One of the contenders is Gov. Rick Scott‘s current deputy policy coordinator. Another comes recommended by a current state senator and a former University of Florida president.

The state’s Office of Legislative Services on Thursday released copies of applications for the position on the board, which regulates and sets rates for the state’s investor-owned utilities.

Eleven people applied, including Jeffrey S. Bragg, who most recently was an unsuccessful candidate for state Insurance Commissioner.

Here are summaries of their backgrounds, based on the records that were released:

Johnnie E. Cooper: The Plant City native has twice run unsuccessfully for a state House seat. Cooper, who listed his net worth as zero, is studying for a master’s degree in public administration at Fort Lauderdale’s Nova Southeastern University, which he listed as “Nova Southern University.” He calls himself “detail-oriented” and a “hard worker” though he lists no prior experience in the utilities industry. He did says he interned in former Sen. Bob Graham‘s office.

John R. Coleman: The New Port Richey resident spent 28 years working for the New York State Department of Public Service, specializing in telecommunications regulation. Before that, he was a legislative auditor. He has a master’s in public administration from Syracuse University.

Albert E. Martin: The Fleming Island resident hopes the fourth time’s a charm, having applied three previous times to be on the commission. The retired engineer and Army veteran says he was laid off during the recession from his last job as a plant engineer at the University of Nevada, Reno. He previously worked for hospitals in Orlando and Winter Haven.

Dennis E. Shannon: The Gulfport resident is a longtime heating, ventilation and air conditioning (HVAC) installer and trainer. That experience, he says, allows him “the vision of how infrastructures and the public should be directed for the common efficiency and cost effectiveness that a public service commission should provide.”

Jeffrey S. Foster: He’s a licensed geologist and engineer who now works for the city of Jacksonville as a public works projects manager. He also is on the board of Groundwork Jacksonville, a nonprofit that works to clean up “brownfields” for reuse.

Cynthia J. Wilson Orndoff: The Fort Myers resident was a civil engineer, then became an attorney, and now teaches construction management at Florida SouthWestern State College. She lists a net worth of negative-$165,447, saying she was “impacted by student loans and the downturn in the housing market.”

Donald J. Polmann: The Dunedin resident is a registered professional engineer, with three degrees, including a doctorate in civil engineering from the Massachusetts Institute of Technology (MIT). He wrote a chapter for a scholarly book on water use and supply. He’s now a senior manager at Atkins, a international design and engineering firm, specializing in water projects. 

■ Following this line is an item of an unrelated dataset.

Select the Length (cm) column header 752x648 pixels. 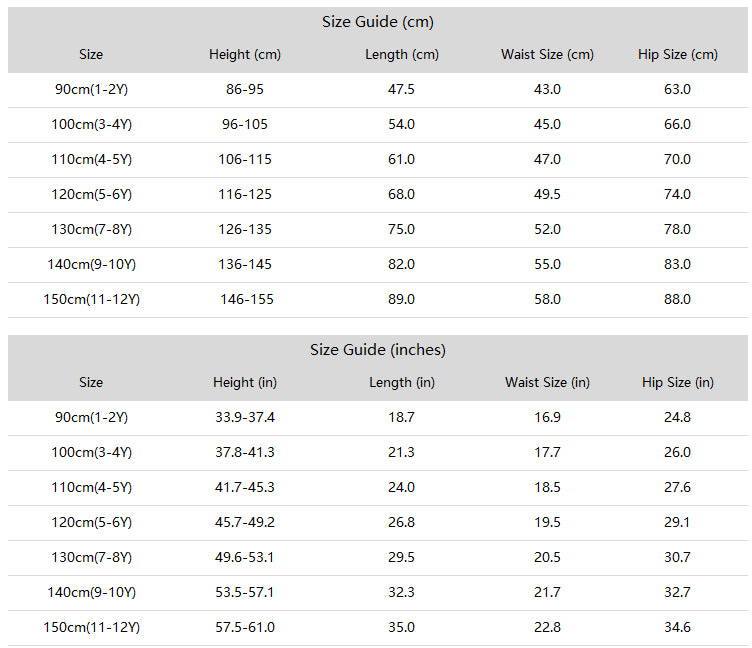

Thomas P. Brantley: The Tallahassee resident is Leon County’s veteran director of facilities management and construction. He says he plans to retire this August after 22 years in that position. Brantley, another engineer, also has helped design nuclear power plants and has a side job as an expert witness in forensic engineering, the study of ‘what went wrong.’

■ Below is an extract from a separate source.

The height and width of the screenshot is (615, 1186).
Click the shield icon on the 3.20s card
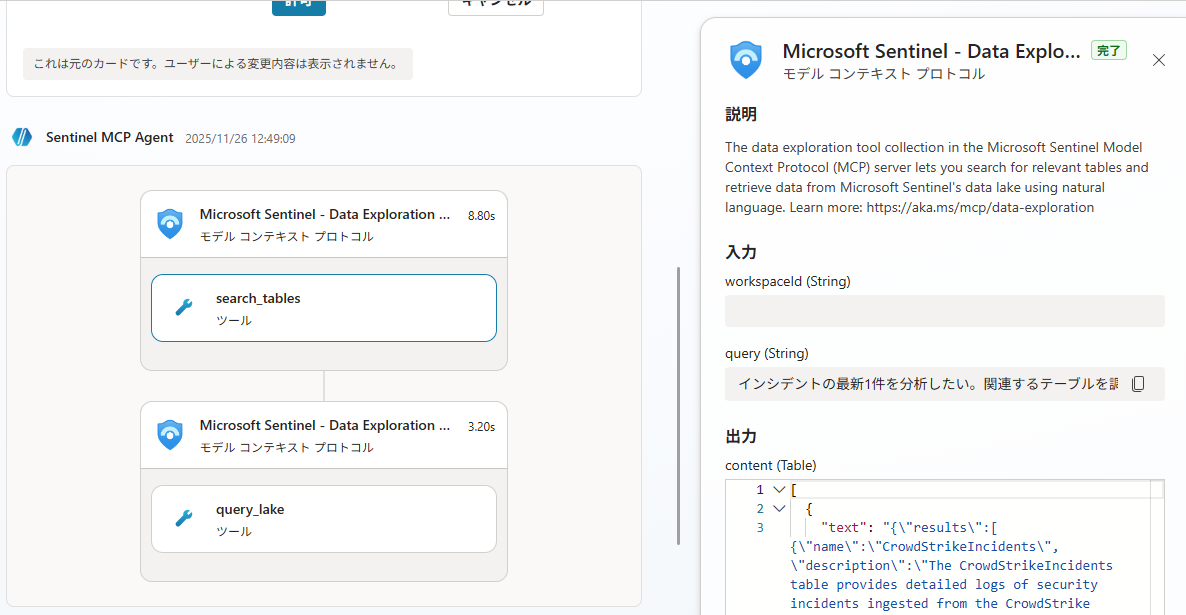pyautogui.click(x=170, y=434)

Stuart W. Pollins: The Tallahassee resident, who works for Gov. Scott, helps put together the transportation and economic development parts of the state budget as a deputy coordinator. He also was the budget analyst overseeing the PSC and helped develop recommendations on utility-related legislation, he said. Pollins has dual master’s degrees from Florida State University and was a budget analyst for the federal government in the 1990s. 

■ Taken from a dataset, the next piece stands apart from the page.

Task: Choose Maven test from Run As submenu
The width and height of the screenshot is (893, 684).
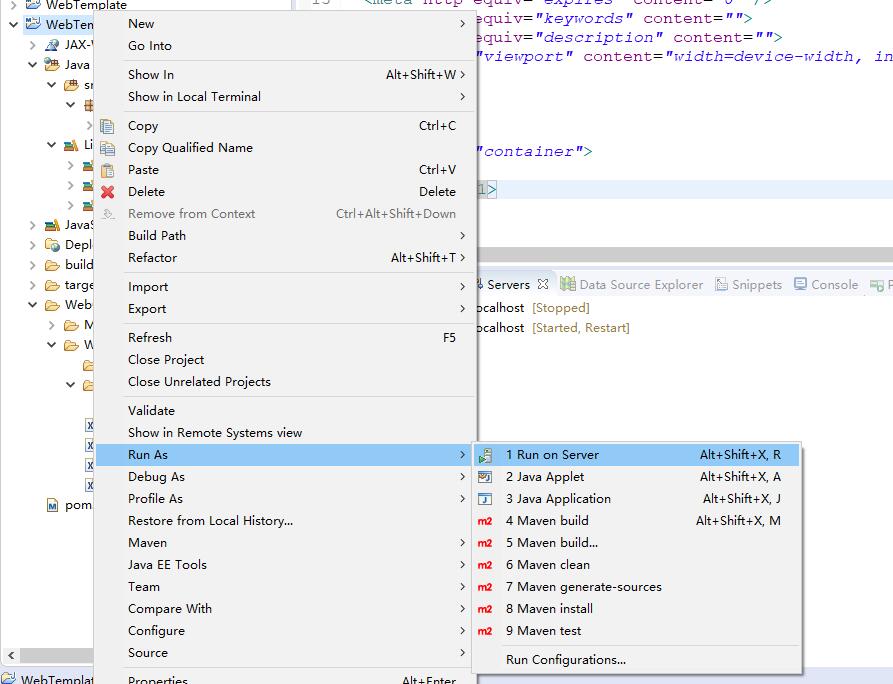Action: coord(543,631)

Jeffrey S. Bragg: The Palm Harbor resident was in the news recently when he applied for the job of state Insurance Commissioner. He emerged as Scott’s top pick but wasn’t supported by CFO Jeff Atwater, causing a weeks-long deadlock. That job was eventually given to David Altmaier, a deputy commissioner. Bragg retired from the U.S. Department of Treasury in 2014 after serving as head of its Terrorism Risk Insurance Program. He also was in senior management for Zurich Risk Management.

Todd N. Chase: This Harvard Business School graduate is now a Gainesville city commissioner who first took office in 2011. His journey in public service began the year before, he said, as he watched his mother “tearfully (holding) her utility bill and wonder(ing) how she would pay it.” He’s a former Navy aviator and current venture capitalist. State Sen. Aaron Bean, a Fernandina Beach Republican and Chase’s college friend, wrote him a recommendation letter, as did former University of Florida president Bernie Machen, who retired in 2014. 

The applications, due by 5 p.m. Tuesday, now go to the Public Service Commission Nominating Council, which “screen(s) and nominate(s) applicants for appointment by the Governor to fill vacancies on the Florida Public Service Commission,” its website says.

Its current chair is Sen. Garrett Richter, a Naples Republican, and its members include current and former legislators. The council eventually will “nominate no fewer than three persons,” according to its rules. One will then be chosen by Scott.

The opening comes after current Commissioner Lisa Edgar said she would not seek a fourth term on the PSC. Edgar plans to serve until the end of her current four-year term on Jan. 1. She did not say what her next move would be.

Jim Rosica ( covers the Florida Legislature, state agencies and courts from Tallahassee. 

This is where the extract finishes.